### WHAT THE TASK ASKS
Please find the lines in the entries below that contain the word "click", and copy each one.

### DATA FOR ANALYSIS
== Segment start ==
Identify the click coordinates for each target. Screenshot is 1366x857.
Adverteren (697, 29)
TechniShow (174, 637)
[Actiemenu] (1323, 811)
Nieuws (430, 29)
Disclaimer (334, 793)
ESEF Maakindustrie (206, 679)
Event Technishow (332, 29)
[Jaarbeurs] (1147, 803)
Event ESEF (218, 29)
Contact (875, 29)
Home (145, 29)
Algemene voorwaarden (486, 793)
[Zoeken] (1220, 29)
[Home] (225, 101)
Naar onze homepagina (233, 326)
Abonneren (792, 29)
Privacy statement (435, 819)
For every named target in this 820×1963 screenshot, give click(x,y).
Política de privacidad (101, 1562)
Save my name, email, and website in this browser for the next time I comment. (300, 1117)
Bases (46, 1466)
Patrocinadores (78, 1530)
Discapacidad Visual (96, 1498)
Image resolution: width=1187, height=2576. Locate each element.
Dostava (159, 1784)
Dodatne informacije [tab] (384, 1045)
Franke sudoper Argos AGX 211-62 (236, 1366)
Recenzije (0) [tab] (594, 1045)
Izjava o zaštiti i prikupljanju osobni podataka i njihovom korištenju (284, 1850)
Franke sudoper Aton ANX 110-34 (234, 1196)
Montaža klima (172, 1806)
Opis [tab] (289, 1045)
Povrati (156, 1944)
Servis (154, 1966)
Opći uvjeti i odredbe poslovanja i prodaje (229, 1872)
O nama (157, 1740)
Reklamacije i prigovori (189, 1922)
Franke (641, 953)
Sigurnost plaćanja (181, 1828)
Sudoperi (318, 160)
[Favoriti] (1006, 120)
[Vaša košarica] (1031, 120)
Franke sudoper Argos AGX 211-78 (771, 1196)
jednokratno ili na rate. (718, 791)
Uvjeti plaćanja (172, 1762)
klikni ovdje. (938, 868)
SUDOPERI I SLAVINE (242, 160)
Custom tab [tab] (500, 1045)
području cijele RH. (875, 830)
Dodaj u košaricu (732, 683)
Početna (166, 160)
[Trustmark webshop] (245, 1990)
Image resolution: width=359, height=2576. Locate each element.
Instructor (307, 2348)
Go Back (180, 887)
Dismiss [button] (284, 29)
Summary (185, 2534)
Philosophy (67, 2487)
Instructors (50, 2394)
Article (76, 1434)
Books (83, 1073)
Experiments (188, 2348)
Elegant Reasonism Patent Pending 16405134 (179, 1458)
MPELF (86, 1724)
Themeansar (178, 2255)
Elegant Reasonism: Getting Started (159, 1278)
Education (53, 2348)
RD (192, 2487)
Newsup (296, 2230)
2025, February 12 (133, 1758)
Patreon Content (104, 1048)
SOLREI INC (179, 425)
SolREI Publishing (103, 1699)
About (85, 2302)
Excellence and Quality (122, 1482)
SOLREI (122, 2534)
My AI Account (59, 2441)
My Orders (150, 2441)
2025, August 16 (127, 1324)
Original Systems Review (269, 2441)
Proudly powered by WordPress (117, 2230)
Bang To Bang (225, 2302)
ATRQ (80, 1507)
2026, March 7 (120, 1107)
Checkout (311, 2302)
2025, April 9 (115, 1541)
== Segment end ==
### EXERCISE OUTPUT
Identify the click coordinates for each target. Screenshot is 1366x857.
For every named target in this 820×1963 screenshot, give click(x,y).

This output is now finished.